Work instructions:
Only one span of the listing below should come back. It runs from the line with "Abonnez-vous à la newsletter (171, 2139)" through the line with "Enregistrer mon nom, mon", and each of its lines must be reproduced exactly.
[Materials provided Boundary: Start]
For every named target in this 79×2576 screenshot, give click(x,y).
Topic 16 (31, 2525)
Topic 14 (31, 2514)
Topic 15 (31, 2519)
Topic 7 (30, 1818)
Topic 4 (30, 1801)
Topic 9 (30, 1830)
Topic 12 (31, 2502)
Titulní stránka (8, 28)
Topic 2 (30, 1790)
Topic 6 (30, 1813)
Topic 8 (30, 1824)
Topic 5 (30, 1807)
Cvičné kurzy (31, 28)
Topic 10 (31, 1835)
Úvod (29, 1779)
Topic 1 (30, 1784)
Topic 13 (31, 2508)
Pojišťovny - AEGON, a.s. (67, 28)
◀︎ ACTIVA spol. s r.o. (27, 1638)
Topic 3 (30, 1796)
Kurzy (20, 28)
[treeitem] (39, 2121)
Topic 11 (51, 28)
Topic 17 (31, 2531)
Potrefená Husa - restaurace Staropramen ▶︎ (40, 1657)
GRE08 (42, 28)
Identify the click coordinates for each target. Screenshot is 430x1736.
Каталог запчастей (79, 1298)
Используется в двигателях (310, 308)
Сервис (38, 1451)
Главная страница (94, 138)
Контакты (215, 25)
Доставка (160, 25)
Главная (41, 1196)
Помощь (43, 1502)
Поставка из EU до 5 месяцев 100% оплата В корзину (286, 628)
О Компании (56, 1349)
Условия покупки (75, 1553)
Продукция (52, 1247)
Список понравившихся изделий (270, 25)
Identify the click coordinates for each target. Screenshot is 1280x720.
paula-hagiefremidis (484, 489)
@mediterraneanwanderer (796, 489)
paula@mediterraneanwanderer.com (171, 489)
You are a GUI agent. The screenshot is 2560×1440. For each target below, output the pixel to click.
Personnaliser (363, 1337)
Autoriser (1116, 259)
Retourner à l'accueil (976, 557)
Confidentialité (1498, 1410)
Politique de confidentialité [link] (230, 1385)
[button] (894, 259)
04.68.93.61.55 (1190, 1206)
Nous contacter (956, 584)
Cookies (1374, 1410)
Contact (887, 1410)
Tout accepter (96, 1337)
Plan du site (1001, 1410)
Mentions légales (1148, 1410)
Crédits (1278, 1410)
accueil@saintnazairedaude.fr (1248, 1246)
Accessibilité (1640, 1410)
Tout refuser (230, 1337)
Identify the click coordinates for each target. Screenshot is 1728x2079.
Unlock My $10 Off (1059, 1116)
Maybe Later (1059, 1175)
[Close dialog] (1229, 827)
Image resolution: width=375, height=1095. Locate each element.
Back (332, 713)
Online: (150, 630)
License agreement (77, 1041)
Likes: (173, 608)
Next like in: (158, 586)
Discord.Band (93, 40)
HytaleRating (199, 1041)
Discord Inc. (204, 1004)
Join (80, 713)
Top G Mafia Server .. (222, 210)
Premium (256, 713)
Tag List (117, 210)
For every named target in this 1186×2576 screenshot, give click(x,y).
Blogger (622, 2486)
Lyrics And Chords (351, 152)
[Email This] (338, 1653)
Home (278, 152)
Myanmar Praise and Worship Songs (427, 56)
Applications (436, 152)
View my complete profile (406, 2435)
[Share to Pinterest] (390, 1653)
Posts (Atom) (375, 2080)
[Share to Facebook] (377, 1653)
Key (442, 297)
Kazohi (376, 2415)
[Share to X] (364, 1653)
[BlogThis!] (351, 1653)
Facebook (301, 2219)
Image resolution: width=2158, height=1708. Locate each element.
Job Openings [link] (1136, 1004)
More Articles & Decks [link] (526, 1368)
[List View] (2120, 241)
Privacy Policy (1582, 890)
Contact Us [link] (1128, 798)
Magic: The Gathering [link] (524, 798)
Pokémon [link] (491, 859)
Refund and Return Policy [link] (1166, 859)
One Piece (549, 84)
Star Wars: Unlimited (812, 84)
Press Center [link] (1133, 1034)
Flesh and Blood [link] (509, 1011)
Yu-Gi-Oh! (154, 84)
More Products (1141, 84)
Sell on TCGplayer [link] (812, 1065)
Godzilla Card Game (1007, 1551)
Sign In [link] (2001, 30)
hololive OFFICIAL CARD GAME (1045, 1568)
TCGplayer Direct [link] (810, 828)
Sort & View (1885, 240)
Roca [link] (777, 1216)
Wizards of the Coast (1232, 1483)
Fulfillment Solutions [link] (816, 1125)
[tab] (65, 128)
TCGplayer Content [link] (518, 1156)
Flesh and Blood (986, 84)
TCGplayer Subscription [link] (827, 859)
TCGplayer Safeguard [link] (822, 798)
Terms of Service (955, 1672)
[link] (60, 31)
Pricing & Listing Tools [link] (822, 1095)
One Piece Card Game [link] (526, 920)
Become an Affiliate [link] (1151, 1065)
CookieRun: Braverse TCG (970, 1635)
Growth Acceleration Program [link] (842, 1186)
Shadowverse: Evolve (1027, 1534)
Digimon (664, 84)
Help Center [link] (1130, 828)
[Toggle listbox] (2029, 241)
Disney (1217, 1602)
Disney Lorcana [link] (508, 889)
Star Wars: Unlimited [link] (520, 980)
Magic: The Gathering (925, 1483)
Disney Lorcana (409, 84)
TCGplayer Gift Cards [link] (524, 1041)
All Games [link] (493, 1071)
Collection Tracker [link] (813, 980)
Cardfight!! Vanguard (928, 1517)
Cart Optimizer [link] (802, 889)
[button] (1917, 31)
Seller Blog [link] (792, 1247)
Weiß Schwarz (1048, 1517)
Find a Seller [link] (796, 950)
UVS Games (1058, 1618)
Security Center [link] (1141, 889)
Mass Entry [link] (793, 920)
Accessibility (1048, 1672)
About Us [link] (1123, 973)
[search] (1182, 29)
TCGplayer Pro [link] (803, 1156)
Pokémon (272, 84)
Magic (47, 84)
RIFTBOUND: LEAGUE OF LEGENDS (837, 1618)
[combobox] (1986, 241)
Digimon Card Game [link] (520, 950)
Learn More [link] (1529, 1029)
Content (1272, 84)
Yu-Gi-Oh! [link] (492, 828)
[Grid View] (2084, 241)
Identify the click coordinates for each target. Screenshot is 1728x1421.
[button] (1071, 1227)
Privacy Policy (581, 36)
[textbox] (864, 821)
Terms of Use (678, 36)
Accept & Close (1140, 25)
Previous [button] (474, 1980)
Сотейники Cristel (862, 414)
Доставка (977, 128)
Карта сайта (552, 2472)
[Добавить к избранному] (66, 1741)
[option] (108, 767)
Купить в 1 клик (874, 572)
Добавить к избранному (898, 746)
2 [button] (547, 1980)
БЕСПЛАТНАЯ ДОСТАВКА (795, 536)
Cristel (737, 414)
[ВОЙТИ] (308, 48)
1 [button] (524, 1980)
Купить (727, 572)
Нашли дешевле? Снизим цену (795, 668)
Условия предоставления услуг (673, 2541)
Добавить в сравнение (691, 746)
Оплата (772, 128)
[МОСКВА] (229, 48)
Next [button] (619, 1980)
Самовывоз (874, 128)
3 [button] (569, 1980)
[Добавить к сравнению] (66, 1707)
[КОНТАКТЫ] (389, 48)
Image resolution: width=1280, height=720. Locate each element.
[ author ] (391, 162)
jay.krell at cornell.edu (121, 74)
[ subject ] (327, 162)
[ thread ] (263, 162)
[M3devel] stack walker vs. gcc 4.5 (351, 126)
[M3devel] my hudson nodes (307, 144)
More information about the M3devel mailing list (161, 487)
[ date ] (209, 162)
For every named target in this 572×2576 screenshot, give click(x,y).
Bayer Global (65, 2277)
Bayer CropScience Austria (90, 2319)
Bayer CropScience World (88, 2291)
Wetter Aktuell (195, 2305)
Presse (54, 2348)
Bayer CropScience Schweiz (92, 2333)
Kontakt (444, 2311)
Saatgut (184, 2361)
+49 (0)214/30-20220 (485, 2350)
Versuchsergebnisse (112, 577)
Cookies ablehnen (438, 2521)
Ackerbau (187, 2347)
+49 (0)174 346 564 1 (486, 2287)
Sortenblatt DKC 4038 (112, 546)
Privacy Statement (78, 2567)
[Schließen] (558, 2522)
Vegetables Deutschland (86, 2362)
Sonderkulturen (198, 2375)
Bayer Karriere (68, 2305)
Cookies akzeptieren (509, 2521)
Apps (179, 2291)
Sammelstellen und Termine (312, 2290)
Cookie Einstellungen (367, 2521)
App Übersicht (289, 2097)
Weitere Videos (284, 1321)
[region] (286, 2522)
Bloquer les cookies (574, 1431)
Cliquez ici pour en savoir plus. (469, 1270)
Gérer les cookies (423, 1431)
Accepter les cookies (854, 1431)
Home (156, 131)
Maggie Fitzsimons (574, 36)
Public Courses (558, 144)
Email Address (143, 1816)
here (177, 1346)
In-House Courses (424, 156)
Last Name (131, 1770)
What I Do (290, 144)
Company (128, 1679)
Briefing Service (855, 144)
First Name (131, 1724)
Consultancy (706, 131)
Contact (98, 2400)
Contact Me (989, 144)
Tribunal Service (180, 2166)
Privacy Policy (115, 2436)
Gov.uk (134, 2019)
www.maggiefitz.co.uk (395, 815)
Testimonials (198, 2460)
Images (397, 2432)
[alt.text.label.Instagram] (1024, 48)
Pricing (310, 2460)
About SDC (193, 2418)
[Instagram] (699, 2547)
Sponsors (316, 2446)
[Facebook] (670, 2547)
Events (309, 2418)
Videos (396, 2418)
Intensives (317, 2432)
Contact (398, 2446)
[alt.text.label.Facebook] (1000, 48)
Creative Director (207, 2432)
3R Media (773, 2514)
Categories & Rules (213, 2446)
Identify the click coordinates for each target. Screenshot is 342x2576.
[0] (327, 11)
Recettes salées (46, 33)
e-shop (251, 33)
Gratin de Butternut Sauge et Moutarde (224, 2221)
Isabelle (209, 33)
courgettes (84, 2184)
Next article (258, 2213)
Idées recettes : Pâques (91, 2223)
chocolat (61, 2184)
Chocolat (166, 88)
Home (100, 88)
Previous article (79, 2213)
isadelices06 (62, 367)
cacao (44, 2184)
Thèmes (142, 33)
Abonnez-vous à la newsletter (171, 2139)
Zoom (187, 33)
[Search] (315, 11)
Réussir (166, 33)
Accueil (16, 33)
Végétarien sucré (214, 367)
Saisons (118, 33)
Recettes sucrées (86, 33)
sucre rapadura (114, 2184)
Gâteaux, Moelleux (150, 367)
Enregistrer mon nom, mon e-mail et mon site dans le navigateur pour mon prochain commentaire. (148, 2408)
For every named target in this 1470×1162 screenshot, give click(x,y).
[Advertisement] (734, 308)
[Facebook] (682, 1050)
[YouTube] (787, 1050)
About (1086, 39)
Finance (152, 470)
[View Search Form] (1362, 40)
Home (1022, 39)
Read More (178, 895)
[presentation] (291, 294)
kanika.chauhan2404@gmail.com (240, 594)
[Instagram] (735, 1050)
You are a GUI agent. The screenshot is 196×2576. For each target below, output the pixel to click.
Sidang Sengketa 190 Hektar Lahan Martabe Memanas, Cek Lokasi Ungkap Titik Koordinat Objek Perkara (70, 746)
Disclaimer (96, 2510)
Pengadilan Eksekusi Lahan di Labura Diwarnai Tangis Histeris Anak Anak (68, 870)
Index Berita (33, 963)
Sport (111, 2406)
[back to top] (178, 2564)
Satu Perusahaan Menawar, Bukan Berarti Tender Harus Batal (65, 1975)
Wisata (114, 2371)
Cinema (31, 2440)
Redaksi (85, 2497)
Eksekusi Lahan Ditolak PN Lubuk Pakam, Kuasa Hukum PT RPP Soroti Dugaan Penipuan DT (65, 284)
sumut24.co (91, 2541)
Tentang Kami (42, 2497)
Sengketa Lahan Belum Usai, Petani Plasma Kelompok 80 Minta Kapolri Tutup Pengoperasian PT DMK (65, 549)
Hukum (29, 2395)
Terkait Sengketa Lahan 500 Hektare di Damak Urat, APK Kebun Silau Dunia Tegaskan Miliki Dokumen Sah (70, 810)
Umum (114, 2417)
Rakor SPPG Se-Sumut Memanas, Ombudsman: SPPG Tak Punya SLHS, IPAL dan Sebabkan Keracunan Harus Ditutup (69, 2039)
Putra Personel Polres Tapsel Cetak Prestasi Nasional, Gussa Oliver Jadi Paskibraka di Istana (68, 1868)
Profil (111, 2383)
[Materials provided Boundary: End]
Solution for this problem:
Abonnez-vous à la newsletter (171, 2139)
Zoom (187, 33)
[Search] (315, 11)
Réussir (166, 33)
Accueil (16, 33)
Végétarien sucré (214, 367)
Saisons (118, 33)
Recettes sucrées (86, 33)
sucre rapadura (114, 2184)
Gâteaux, Moelleux (150, 367)
Enregistrer mon nom, mon e-mail et mon site dans le navigateur pour mon prochain commentaire. (148, 2408)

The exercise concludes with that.